The website contains some sample maps, sample datasets for you to work on. There are also white papers, and demo videos on the software (which is only available after you register with the website).
To evaluate this software, I used my own dataset. In one of my previous research, I gathered three congeneric groups of compounds: penicillins, cephalosporins, fluoroquinolones. I compute fingerprints (1025 dimensions) using openbabel for these compounds and combined them into one dataset. Then I load the dataset into VisuMap and run it through each of the different dimensionality reduction methods.

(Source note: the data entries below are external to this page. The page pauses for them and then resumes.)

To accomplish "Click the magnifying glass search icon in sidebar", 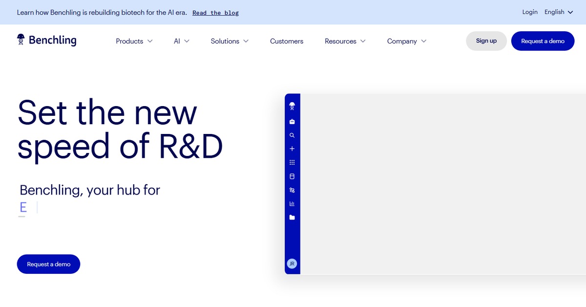I will [x=292, y=135].
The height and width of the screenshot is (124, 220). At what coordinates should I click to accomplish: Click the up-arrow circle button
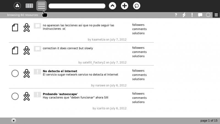pos(112,6)
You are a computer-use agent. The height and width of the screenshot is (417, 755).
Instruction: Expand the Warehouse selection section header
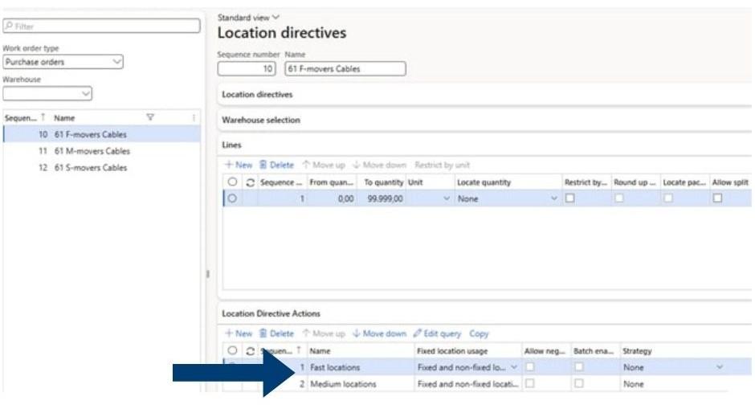tap(261, 120)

Results from Principal component analysis. Yellow squares are cephalosporins, Red circles are penicillins, Blue triangles are fluoroquinolones
Results from Sammon mapping. Yellow squares are cephalosporins, Red circles are penicillins, Blue triangles are fluoroquinolones
Results from Curvilinear component analysis. Yellow squares are cephalosporins, Red circles are penicillins, Blue triangles are fluoroquinolones
Results from Relational perspective map. Yellow squares are cephalosporins, Red circles are penicillins, Blue triangles are fluoroquinolones
Results from SMACOF MDS. Yellow squares are cephalosporins, Red circles are penicillins, Blue triangles are fluoroquinolones
All the pictures above (except PCA) are the 2D maps produced by the various algorithms. Although the software can also produce 3D maps, it is not easy to visualize them as the software does not provide very good controls for rotating the map. I could not get the 3D animation to work in my VMWare machine so I don’t know whether it provides an easy way to view 3D maps. It will be good if the software adopts the way that molecular structure viewer software like Sybyl handles 3D structures (i.e. hold down right mouse button and move the mouse to rotate).
It can be seen from the pictures that the algorithms PCA, Sammon and MDS did a very good job in showing that there are three distinct groups from the obvious separation between the groups (The colours and shapes of the different groups were added in manually to enhance the visual effects. Bear in mind that when you process a dataset with unknown groupings, every point will appear to be the same. Thus the only way to differentitate groups is if there is an obvious separation band). For the other algorithms, the separation between the groups are not as good, although it can be seen that members of each group does not mix with those from other groups. The Sammon and MDS algorithm also correctly showed that penicillins and cephalosporins are closer to each other than they are to fluoroquinolones.
Share This




July 22nd, 2008 at 4:53 pm
You said you have worked on 1025 dimensions. What about the amount of data you have taken? (1 million / 0.5 million etc)
i.e datasize you have considered?
July 23rd, 2008 at 11:55 pm
Thanks for reviewing our software. The 3D animation service in VisuMap
requires DirectX library as documented in the installation guide.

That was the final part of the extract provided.